Schröder rechnet mit Merkels Russland-Politik ab

Altkanzler Gerhard Schröder, von den westlichen Medien als „Putinversteher“ abgetan, verurteilte in einem Spiegel-Interview am Samstag den Russlandkurs der Bundeskanzlerin Angela Merkel im Zuge der Ukraine-Krise aufs Schärfste und sagte, dass er für Russlands außenpolitische Sorgen Verständnis habe und dass es absolut keinen Grund dafür gäbe sich vor einer möglichen Bedrohung Russlands in Osteuropa zu fürchten.
Schröder rechnet mit Merkels Russland-Politik ab

Er sagte, er kenne "niemanden, auch nicht in Russland, der so verrückt wäre, es auch nur in Erwägung zu ziehen, die territoriale Integrität Polens oder der baltischen Staaten infrage zu stellen." Er betonte:

"Mit dem Ende der Sowjetunion hat der Warschauer Pakt aufgehört zu existieren, während die NATO nicht nur weiterbestand, sondern sich erheblich nach Osten ausgedehnt hat."
Gerhard Schröder, Bundeskanzler von 1998 bis 2005, verstehe Russlands Bedenken, die mit der wachsenden Isolation des Landes zusammen hängen.

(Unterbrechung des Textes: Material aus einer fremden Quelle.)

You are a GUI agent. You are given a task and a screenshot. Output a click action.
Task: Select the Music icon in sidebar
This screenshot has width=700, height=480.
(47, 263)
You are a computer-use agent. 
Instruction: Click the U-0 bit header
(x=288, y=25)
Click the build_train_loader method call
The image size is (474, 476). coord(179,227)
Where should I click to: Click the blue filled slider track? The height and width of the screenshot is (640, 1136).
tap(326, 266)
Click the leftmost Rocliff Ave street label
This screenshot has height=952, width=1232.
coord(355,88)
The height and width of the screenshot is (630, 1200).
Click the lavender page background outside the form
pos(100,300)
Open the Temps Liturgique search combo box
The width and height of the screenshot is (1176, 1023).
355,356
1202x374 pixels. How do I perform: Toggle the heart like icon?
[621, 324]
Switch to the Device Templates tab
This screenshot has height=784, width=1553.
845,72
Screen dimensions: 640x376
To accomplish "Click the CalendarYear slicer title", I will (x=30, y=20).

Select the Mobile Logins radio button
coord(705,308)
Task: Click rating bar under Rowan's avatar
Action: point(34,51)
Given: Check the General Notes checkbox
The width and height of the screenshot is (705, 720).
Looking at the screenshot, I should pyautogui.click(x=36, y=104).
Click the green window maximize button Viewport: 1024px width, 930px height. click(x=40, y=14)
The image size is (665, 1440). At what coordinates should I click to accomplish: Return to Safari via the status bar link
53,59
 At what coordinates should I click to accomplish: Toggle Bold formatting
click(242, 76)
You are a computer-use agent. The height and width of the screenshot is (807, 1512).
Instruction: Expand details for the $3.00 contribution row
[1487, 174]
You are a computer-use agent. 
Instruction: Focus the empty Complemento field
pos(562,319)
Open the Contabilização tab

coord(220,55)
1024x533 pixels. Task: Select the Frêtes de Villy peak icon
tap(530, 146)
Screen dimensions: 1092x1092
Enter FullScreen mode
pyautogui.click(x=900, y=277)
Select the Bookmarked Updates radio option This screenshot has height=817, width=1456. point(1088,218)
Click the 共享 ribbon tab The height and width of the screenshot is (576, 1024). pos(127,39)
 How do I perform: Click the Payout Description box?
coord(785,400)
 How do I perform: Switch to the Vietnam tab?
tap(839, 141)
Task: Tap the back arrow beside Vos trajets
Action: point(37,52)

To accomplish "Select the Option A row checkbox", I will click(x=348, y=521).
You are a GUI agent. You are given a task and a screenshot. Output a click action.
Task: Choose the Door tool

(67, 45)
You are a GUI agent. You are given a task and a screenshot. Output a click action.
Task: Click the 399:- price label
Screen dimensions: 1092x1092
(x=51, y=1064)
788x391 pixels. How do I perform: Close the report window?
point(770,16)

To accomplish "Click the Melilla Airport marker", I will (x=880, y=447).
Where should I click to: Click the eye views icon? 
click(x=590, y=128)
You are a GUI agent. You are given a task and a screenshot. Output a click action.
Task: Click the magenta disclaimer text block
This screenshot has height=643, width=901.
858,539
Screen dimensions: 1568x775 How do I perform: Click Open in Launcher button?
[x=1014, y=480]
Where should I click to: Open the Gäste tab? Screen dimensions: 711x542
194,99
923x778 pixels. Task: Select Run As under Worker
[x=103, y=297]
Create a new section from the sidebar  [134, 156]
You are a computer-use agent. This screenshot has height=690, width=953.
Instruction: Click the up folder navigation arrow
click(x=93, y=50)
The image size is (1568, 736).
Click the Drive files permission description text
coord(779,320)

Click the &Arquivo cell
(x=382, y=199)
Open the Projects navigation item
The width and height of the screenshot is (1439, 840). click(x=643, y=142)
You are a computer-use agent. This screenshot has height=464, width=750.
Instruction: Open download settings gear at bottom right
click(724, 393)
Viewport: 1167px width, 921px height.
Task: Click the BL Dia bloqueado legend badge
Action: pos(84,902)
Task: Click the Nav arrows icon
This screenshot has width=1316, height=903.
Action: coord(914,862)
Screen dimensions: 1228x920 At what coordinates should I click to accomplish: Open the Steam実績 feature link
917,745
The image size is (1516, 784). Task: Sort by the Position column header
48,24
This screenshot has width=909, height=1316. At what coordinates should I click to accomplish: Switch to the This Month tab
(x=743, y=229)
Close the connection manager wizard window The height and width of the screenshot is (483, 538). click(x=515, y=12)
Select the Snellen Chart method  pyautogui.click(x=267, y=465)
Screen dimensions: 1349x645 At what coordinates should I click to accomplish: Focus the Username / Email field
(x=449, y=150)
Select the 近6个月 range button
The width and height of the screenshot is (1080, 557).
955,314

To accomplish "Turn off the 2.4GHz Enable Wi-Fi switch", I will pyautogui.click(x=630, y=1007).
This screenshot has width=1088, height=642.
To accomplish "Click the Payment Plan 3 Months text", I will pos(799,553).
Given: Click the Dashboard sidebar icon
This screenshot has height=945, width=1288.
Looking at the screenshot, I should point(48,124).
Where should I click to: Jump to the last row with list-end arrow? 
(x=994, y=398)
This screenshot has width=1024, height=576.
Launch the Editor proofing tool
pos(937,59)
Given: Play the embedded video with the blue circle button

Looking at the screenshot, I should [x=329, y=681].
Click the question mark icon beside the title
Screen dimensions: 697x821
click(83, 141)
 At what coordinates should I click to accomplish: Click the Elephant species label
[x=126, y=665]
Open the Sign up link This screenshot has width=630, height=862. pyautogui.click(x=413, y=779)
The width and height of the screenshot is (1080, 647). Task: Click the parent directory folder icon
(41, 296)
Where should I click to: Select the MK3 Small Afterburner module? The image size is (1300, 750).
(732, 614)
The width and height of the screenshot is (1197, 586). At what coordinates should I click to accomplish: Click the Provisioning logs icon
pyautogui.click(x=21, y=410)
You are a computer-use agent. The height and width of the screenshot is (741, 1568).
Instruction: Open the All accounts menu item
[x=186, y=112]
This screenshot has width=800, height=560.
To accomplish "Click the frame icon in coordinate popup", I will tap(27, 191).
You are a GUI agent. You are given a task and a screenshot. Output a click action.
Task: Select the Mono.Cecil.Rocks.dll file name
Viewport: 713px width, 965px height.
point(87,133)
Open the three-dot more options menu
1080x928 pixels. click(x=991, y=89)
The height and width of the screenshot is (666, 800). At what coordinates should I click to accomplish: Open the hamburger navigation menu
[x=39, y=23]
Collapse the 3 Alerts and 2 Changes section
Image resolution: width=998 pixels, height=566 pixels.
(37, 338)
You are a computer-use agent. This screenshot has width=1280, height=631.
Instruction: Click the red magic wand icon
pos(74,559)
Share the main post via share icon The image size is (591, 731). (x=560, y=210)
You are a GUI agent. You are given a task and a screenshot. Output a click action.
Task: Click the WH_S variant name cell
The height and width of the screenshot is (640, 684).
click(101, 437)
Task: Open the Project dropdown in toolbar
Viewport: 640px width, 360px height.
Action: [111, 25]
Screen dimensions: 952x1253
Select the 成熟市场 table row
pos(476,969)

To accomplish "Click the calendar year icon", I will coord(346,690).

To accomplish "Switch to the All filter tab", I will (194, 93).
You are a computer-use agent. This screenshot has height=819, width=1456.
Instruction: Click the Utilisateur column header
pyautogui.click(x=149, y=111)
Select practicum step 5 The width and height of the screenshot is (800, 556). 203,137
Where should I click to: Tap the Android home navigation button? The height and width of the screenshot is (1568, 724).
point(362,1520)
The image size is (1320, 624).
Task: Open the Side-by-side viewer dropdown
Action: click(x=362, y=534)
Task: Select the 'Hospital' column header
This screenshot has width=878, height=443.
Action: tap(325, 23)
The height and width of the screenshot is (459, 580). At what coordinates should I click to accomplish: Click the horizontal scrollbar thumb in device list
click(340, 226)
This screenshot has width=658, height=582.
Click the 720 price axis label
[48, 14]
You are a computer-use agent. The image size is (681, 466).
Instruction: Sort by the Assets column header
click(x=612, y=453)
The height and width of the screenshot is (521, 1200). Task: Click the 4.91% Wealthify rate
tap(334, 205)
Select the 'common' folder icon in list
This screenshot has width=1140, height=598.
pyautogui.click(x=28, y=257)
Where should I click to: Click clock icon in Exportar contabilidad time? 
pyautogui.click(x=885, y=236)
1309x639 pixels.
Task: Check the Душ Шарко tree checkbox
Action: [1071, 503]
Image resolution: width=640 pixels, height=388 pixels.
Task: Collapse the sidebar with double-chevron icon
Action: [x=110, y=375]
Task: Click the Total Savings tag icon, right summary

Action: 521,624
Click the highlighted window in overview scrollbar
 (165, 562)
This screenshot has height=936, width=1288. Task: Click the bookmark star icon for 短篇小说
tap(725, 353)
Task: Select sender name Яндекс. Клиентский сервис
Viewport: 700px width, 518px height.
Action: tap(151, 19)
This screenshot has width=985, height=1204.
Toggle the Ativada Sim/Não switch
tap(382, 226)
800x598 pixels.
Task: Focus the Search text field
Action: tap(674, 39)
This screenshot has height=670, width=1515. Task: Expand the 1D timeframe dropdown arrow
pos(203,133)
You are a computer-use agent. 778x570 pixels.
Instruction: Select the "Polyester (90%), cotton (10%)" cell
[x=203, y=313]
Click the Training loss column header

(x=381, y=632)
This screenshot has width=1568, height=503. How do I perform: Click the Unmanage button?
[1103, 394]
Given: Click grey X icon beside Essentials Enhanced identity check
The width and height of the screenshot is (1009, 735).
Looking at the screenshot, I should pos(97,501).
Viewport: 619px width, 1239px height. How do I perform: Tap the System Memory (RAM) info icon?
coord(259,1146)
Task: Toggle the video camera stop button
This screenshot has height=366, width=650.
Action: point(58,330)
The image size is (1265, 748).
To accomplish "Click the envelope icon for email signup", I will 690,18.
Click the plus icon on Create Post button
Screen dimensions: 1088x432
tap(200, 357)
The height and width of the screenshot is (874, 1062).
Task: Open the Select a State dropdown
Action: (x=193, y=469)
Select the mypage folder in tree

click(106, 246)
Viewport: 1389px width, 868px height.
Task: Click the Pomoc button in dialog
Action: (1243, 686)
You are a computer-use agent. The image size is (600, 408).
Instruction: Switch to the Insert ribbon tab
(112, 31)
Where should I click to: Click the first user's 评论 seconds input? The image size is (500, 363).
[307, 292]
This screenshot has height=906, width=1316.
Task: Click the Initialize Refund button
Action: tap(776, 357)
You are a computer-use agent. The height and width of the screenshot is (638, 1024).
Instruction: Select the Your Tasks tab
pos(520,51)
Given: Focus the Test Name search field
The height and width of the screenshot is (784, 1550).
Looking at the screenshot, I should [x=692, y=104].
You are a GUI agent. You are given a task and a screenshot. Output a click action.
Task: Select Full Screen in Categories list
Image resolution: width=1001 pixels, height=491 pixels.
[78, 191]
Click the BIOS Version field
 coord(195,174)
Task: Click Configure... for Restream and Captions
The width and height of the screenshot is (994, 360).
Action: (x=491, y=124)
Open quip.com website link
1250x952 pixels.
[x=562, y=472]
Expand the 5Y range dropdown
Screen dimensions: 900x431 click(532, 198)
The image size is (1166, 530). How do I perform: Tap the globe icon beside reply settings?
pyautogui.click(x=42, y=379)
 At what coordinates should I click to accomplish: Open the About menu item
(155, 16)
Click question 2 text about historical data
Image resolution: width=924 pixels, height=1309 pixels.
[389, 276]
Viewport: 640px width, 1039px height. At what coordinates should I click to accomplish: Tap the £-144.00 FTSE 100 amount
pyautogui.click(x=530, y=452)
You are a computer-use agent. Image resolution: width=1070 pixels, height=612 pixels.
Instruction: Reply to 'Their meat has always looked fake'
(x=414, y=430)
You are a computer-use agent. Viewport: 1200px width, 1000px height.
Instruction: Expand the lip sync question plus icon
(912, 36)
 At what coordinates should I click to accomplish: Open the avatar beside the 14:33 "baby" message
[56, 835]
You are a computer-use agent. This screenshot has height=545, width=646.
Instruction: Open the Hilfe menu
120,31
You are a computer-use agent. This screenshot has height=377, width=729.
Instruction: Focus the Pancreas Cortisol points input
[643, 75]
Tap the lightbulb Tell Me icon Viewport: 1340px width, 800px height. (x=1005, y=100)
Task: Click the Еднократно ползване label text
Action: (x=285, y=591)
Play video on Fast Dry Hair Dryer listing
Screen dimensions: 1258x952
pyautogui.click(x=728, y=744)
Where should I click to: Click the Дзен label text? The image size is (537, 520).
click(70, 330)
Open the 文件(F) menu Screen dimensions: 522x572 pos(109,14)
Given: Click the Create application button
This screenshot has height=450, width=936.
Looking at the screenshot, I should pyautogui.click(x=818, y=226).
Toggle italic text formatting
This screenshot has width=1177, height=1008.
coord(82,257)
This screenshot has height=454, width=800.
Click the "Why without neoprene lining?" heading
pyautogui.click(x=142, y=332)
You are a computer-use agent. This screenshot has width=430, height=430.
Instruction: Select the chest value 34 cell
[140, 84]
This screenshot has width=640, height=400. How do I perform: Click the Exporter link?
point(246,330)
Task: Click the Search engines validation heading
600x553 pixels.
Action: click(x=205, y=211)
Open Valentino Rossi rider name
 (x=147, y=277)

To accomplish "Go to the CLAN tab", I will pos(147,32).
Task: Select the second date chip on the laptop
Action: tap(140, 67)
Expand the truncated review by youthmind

Er bestand darauf, dass der Versuch Russland international zu isolieren "falsch" sei, denn die Verantwortung für die Krise in der Ukraine liegt bei "allen Beteiligten". In diesem Konflikt haben "alle Seiten Fehler gemacht" und diese haben in "eine Spirale der Sanktionen, Drohungen und Gewaltanwendungen geführt."

Der Sozialdemokrat kritisierte ebenfalls die Haltung der Kanzlerin in Bezug auf das EU-Assoziierungsabkommen. Sie hätte sich dafür einsetzen müssen, dass die EU-Kommission nicht "nur mit der Ukraine und nicht auch mit Russland über eine EU-Assoziierung verhandelte" und betonte, dass die "ukrainische Kultur in sich gespalten ist." Auch den Ausschluss Russlands aus der G8 Gruppe verurteilte er scharf, denn "gerade in der Krise sind Gespräche zwingend erforderlich."

Er nannte den Krim-Beitritt zu Russland zwar "einen Verstoß gegen das Völkerrecht", aber Befürchtungen vor weiteren "Anschlüssen" wären unangebracht, denn Wladimir Putin erkenne die Ukraine als "selbstständigen Staat" an.